'''
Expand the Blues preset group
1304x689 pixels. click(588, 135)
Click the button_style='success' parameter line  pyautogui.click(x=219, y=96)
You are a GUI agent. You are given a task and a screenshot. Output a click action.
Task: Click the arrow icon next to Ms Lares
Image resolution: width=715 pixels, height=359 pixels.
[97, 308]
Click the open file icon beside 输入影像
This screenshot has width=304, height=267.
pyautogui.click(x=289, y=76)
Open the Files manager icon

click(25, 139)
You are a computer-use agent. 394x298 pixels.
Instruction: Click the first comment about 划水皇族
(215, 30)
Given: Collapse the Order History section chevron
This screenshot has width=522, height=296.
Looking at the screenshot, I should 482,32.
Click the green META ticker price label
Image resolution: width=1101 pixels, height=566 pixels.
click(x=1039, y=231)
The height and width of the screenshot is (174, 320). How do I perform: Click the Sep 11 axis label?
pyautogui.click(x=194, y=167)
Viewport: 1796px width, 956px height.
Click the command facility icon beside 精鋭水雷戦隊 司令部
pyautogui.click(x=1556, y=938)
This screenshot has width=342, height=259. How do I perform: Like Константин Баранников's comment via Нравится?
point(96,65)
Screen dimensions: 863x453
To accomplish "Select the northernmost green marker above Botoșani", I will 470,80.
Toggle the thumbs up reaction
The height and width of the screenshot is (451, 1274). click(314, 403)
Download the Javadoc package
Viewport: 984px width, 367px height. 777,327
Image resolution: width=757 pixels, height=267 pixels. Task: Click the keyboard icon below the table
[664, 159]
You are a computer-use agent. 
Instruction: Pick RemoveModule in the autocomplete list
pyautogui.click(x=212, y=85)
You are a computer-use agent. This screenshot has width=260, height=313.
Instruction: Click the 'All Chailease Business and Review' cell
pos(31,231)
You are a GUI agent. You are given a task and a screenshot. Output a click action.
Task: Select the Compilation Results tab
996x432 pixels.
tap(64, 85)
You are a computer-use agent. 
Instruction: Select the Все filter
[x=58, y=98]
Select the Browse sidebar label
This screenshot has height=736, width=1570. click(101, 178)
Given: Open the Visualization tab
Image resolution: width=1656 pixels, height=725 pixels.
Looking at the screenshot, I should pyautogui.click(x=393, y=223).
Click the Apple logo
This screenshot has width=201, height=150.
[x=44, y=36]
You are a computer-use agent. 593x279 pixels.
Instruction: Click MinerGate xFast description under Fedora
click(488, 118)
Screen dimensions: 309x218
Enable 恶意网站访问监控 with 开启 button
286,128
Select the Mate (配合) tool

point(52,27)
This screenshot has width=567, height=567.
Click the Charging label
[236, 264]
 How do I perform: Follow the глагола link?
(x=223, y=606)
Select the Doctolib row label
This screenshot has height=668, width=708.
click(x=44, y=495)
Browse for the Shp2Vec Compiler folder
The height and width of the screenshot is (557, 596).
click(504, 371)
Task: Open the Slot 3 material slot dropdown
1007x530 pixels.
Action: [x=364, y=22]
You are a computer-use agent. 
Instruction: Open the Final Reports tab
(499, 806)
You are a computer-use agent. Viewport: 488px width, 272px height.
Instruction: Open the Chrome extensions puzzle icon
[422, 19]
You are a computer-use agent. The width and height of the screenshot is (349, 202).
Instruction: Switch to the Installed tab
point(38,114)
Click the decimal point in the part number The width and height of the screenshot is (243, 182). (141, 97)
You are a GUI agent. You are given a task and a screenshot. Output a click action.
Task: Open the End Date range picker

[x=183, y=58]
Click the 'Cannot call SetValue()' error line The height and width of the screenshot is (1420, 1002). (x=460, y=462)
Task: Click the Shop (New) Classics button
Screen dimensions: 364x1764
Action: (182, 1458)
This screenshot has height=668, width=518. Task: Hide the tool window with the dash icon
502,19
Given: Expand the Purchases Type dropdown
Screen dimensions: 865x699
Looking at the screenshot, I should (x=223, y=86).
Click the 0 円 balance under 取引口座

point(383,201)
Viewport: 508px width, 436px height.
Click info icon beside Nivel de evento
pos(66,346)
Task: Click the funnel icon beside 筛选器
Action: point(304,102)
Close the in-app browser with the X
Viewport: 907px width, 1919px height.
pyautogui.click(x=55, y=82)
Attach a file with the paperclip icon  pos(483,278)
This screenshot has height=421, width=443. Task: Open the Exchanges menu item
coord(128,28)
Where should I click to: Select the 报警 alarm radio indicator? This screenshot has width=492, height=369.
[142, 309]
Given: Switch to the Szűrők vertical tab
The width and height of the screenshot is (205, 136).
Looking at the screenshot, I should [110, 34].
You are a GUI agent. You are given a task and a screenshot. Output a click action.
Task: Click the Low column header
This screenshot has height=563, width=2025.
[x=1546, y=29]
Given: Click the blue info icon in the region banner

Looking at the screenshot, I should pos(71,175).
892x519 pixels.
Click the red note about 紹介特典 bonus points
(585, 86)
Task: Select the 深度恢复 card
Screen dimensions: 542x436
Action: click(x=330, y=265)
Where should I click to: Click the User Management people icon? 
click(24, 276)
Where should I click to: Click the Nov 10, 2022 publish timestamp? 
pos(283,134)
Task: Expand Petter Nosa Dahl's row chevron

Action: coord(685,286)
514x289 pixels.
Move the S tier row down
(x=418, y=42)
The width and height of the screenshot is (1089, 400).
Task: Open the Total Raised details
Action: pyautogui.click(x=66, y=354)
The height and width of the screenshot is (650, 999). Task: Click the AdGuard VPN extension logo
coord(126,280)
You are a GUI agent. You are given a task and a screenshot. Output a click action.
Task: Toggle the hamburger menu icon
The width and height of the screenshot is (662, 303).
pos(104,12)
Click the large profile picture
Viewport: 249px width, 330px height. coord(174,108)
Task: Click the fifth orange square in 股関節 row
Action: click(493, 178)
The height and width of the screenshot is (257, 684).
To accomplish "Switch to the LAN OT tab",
'''
▶ _Required action_: Could you reproduce every record exactly as it appears?

▶ _Result_:
Expand the Blues preset group
1304x689 pixels. click(588, 135)
Click the button_style='success' parameter line  pyautogui.click(x=219, y=96)
You are a GUI agent. You are given a task and a screenshot. Output a click action.
Task: Click the arrow icon next to Ms Lares
Image resolution: width=715 pixels, height=359 pixels.
[97, 308]
Click the open file icon beside 输入影像
This screenshot has width=304, height=267.
pyautogui.click(x=289, y=76)
Open the Files manager icon

click(25, 139)
You are a computer-use agent. 394x298 pixels.
Instruction: Click the first comment about 划水皇族
(215, 30)
Given: Collapse the Order History section chevron
This screenshot has width=522, height=296.
Looking at the screenshot, I should 482,32.
Click the green META ticker price label
Image resolution: width=1101 pixels, height=566 pixels.
click(x=1039, y=231)
The height and width of the screenshot is (174, 320). How do I perform: Click the Sep 11 axis label?
pyautogui.click(x=194, y=167)
Viewport: 1796px width, 956px height.
Click the command facility icon beside 精鋭水雷戦隊 司令部
pyautogui.click(x=1556, y=938)
This screenshot has width=342, height=259. How do I perform: Like Константин Баранников's comment via Нравится?
point(96,65)
Screen dimensions: 863x453
To accomplish "Select the northernmost green marker above Botoșani", I will 470,80.
Toggle the thumbs up reaction
The height and width of the screenshot is (451, 1274). click(314, 403)
Download the Javadoc package
Viewport: 984px width, 367px height. 777,327
Image resolution: width=757 pixels, height=267 pixels. Task: Click the keyboard icon below the table
[664, 159]
You are a computer-use agent. 
Instruction: Pick RemoveModule in the autocomplete list
pyautogui.click(x=212, y=85)
You are a computer-use agent. This screenshot has width=260, height=313.
Instruction: Click the 'All Chailease Business and Review' cell
pos(31,231)
You are a GUI agent. You are given a task and a screenshot. Output a click action.
Task: Select the Compilation Results tab
996x432 pixels.
tap(64, 85)
You are a computer-use agent. 
Instruction: Select the Все filter
[x=58, y=98]
Select the Browse sidebar label
This screenshot has height=736, width=1570. click(101, 178)
Given: Open the Visualization tab
Image resolution: width=1656 pixels, height=725 pixels.
Looking at the screenshot, I should pyautogui.click(x=393, y=223).
Click the Apple logo
This screenshot has width=201, height=150.
[x=44, y=36]
You are a computer-use agent. 593x279 pixels.
Instruction: Click MinerGate xFast description under Fedora
click(488, 118)
Screen dimensions: 309x218
Enable 恶意网站访问监控 with 开启 button
286,128
Select the Mate (配合) tool

point(52,27)
This screenshot has width=567, height=567.
Click the Charging label
[236, 264]
 How do I perform: Follow the глагола link?
(x=223, y=606)
Select the Doctolib row label
This screenshot has height=668, width=708.
click(x=44, y=495)
Browse for the Shp2Vec Compiler folder
The height and width of the screenshot is (557, 596).
click(504, 371)
Task: Open the Slot 3 material slot dropdown
1007x530 pixels.
Action: [x=364, y=22]
You are a computer-use agent. 
Instruction: Open the Final Reports tab
(499, 806)
You are a computer-use agent. Viewport: 488px width, 272px height.
Instruction: Open the Chrome extensions puzzle icon
[422, 19]
You are a computer-use agent. The width and height of the screenshot is (349, 202).
Instruction: Switch to the Installed tab
point(38,114)
Click the decimal point in the part number The width and height of the screenshot is (243, 182). (141, 97)
You are a GUI agent. You are given a task and a screenshot. Output a click action.
Task: Open the End Date range picker

[x=183, y=58]
Click the 'Cannot call SetValue()' error line The height and width of the screenshot is (1420, 1002). (x=460, y=462)
Task: Click the Shop (New) Classics button
Screen dimensions: 364x1764
Action: (182, 1458)
This screenshot has height=668, width=518. Task: Hide the tool window with the dash icon
502,19
Given: Expand the Purchases Type dropdown
Screen dimensions: 865x699
Looking at the screenshot, I should (x=223, y=86).
Click the 0 円 balance under 取引口座

point(383,201)
Viewport: 508px width, 436px height.
Click info icon beside Nivel de evento
pos(66,346)
Task: Click the funnel icon beside 筛选器
Action: point(304,102)
Close the in-app browser with the X
Viewport: 907px width, 1919px height.
pyautogui.click(x=55, y=82)
Attach a file with the paperclip icon  pos(483,278)
This screenshot has height=421, width=443. Task: Open the Exchanges menu item
coord(128,28)
Where should I click to: Select the 报警 alarm radio indicator? This screenshot has width=492, height=369.
[142, 309]
Given: Switch to the Szűrők vertical tab
The width and height of the screenshot is (205, 136).
Looking at the screenshot, I should [110, 34].
You are a GUI agent. You are given a task and a screenshot. Output a click action.
Task: Click the Low column header
This screenshot has height=563, width=2025.
[x=1546, y=29]
Given: Click the blue info icon in the region banner

Looking at the screenshot, I should pos(71,175).
892x519 pixels.
Click the red note about 紹介特典 bonus points
(585, 86)
Task: Select the 深度恢复 card
Screen dimensions: 542x436
Action: click(x=330, y=265)
Where should I click to: Click the User Management people icon? 
click(24, 276)
Where should I click to: Click the Nov 10, 2022 publish timestamp? 
pos(283,134)
Task: Expand Petter Nosa Dahl's row chevron

Action: coord(685,286)
514x289 pixels.
Move the S tier row down
(x=418, y=42)
The width and height of the screenshot is (1089, 400).
Task: Open the Total Raised details
Action: pyautogui.click(x=66, y=354)
The height and width of the screenshot is (650, 999). Task: Click the AdGuard VPN extension logo
coord(126,280)
You are a GUI agent. You are given a task and a screenshot. Output a click action.
Task: Toggle the hamburger menu icon
The width and height of the screenshot is (662, 303).
pos(104,12)
Click the large profile picture
Viewport: 249px width, 330px height. coord(174,108)
Task: Click the fifth orange square in 股関節 row
Action: click(493, 178)
The height and width of the screenshot is (257, 684).
To accomplish "Switch to the LAN OT tab",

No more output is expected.